> List of tasks:
• 1. From the citation analysis text, list the categories into which the normalized source names were sorted.
• 2. Reproduce the passage of the citation analysis text that lies between "In the internal" and "Journals, and Books).", inclusive.
━━ Document segment ━━
The mean degree of the Outgoing Global Authors Citations graph of the citing authors (i.e., average number of authors being cited by each author), measuring the average number of authors citations within a source, shows a large increase for most sources (Figure 21), following the general trend (refer to Figure 15), especially recently in the NLP sources (TACL, EMNLP, ACL, CL, NAACL, IJCNLP, and CONLL) with more than 40 authors being cited by each author on average.

FIGURE 21

Figure 21. Mean Degree of authors citing authors in general for the 34 sources in 2015 (blue) and 2020 (red).

The mean degree of the Ingoing Global Authors Citations graph of the authors being cited in each of the 34 sources (Figure 22) shows that authors who publish in Computational Linguistics are still the most cited, but are now closely followed by authors in TACL, with a tremendous increase, then ACL, NACL, HLT, and EMNLP, with more than 60 citations of each author on average.

FIGURE 22

Figure 22. Mean Degree of authors being cited for the 34 sources in 2015 (blue) and 2020 (red).

Papers' Citation Graph. There are no meaningful changes between 2015 and 2020 regarding the diameter, density, average clustering coefficient, and connected components of the Internal Papers Citations and Ingoing Global Papers Citations, when comparing the various sources.

The mean degree of the Outgoing Global Papers Citations graph of the citing papers (i.e., average number of references in each paper), measuring the average number of papers citations within a source, shows an increase for most sources (Figure 23), following the general trend (refer to Figure 15), especially the NLP sources (TACL, CL, EMNLP, ACL, NAACL, IJCNLP, CONLL, CSAL, and LRE) with more than 10 references in each paper on average.

FIGURE 23

Figure 23. Mean Degree of papers citing papers in general for the 34 sources in 2015 (blue) and 2020 (red).

Figure 24 provides the average number of papers being cited from each of the 34 sources. Papers published in Computational Linguistics are still the most cited (more than 25 times on average), but are now more closely followed by various NLP sources (TACL (with a tremendous increase), NAACL, HLT, ACL, EMNLP, and CONLL), with more than 10 citations of each paper on average.

FIGURE 24

Figure 24. Mean Degree of papers being cited for the 34 sources in 2015 (blue) and 2020 (red).

Sources' H-Index

Figure 25 provides the internal h-index (NLP4NLP papers being cited by papers of any NLP4NLP source) for the 34 sources. The largest h-index is obtained by ACL, where 109 papers are cited 109 times or more in the NLP4NLP+5 papers, followed by EMNLP, which increased considerably its h-index over the past 5 years from 55 in 2015 to 90 in 2020, TASLP (84), ICASSPS (77), and ISCA Interspeech (76).

FIGURE 25

Figure 25. Internal h-index of the 34 sources in 2015 (blue) and 2020 (red).

Analysis of the Citation in NLP4NLP Papers of Sources From the Scientific Literature Outside NLP4NLP

Extraction of References

In the internal NLP4NLP citation analysis, references were extracted through a highly reliable checking of titles, as we possess the knowledge of the NLP4NLP paper titles. We cannot use the same approach if we want to explore the citation of articles that were published in other sources than the NLP4NLP ones, as we do not have a list of the titles of all those articles. We therefore used a different strategy based on the use of the ParsCit software (Councill et al., 2008) to identify the sources within the reference sections of articles for a limited set of NLP4NLP articles. This new process is resulted in a list of raw variants of source naming, which necessitated a manual cleaning, as it contained a lot of noise, followed by normalization and categorization in four categories (Conferences, Workshops, Journals, and Books).
━━━
━━ Supplied records ━━
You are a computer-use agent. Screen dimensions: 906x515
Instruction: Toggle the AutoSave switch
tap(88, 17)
━━━
━━ Supplied records ━━
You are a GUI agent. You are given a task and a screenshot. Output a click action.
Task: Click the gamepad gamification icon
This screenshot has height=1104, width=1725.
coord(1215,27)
━━━
> Answers below:
• 1. Conferences, Workshops, Journals, Books

• 2.
In the internal NLP4NLP citation analysis, references were extracted through a highly reliable checking of titles, as we possess the knowledge of the NLP4NLP paper titles. We cannot use the same approach if we want to explore the citation of articles that were published in other sources than the NLP4NLP ones, as we do not have a list of the titles of all those articles. We therefore used a different strategy based on the use of the ParsCit software (Councill et al., 2008) to identify the sources within the reference sections of articles for a limited set of NLP4NLP articles. This new process is resulted in a list of raw variants of source naming, which necessitated a manual cleaning, as it contained a lot of noise, followed by normalization and categorization in four categories (Conferences, Workshops, Journals, and Books).